El gobierno de Sagasta pidió la paz, sin tener ninguna garantía de la magnanimidad de los Estados-Unidos, y firma un Protocolo que resultó un lazo echado al cuello.

Si por el art. 1.º debía renunciar España á su soberanía en Cuba, por el art. 2.º cede Puerto Rico á los Estados-Unidos por gastos de guerra; y por el 3.º sólo se estipula la cesión de una de las islas Marianas y la ocupación temporal de Manila con el famoso controle sobre el Archipiélago.

Las conferencias de París, demostraron la terrible ambición de los norteamericanos y la degeneración de los delegados españoles, que nunca, contra el parecer de la nación y de toda Europa, debieron consentir el injusto despojo, contrario al derecho y á la sinceridad de los tratados.

Convenir en que los Estados-Unidos adquieran las Filipinas por una compensación de 20 millones de dollars, fué el colmo de la debilidad, que los españoles de otros tiempos jamás hubieran tenido.

Ante la felonía de nuestros enemigos, no quedaba otro recurso que el de la protesta, interrumpiendo las negociaciones, y que Europa hubiera sido el árbitro de nuestra causa: todo antes que la deshonra.

Pero el gobierno lo entendió de otro modo; y como no supo defender el territorio, tampoco tuvo valor para salvar la honra de España, y dió ocasión para que le atribuyeran todos los crímenes que se pueden imputar á los hombres sin abnegación y sin carácter.


Los Estados-Unidos no han sido los autores, pero sí han proclamado en París el moderno derecho internacional: el vae victis de los antiguos.

Bien merecía el cerebro de Europa presenciar esta afrenta hecha á la civilización cristiana.

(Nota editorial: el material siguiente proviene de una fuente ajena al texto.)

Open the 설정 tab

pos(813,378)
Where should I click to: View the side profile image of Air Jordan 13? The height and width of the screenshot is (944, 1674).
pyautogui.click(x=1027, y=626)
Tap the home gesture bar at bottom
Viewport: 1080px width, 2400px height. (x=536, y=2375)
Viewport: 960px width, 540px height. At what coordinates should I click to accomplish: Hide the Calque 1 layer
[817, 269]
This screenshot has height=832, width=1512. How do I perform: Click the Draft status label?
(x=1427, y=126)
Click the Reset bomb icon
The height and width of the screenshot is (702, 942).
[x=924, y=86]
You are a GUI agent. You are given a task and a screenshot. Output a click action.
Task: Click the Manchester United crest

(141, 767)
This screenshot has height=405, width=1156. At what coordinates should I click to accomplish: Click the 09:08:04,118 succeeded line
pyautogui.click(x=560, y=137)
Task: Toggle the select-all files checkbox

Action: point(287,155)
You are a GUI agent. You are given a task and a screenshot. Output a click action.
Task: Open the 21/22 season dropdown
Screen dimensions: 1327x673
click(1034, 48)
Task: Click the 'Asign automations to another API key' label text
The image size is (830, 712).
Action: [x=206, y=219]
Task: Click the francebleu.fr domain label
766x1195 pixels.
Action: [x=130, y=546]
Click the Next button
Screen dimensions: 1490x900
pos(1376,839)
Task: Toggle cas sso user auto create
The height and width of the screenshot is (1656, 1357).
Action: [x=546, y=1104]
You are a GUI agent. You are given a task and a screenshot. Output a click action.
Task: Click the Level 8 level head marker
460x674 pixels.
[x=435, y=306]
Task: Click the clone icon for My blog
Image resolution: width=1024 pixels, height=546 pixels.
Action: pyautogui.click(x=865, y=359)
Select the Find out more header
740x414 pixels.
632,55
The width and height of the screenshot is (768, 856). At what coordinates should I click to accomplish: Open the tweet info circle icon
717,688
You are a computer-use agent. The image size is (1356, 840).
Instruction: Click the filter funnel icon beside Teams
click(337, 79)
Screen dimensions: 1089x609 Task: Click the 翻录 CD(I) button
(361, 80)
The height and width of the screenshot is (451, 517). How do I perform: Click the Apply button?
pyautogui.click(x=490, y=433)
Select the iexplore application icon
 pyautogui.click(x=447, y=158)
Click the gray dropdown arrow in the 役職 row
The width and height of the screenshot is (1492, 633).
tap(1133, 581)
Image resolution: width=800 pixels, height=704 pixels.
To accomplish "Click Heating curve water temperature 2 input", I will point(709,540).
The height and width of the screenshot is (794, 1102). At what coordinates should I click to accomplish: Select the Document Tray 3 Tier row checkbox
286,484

El crímen de este siglo, que empezó por el acto humanitario de la liberación de Cuba (que no se verá libre del dominio de los yanquis) había de ocasionar á España desgracias imponderables, el sacrificio de miles de millones, y lo que es más sensible, la muerte de tantos españoles y el cautiverio infelicísimo de millares de soldados que por otra guerra criminal, sufren en Filipinas privaciones indecibles: debiéndose agregar á todo esto el desprestigio y la humillación en que ha quedado España; cargada, por último, con una deuda espantosa, impuesta en parte por sus enemigos.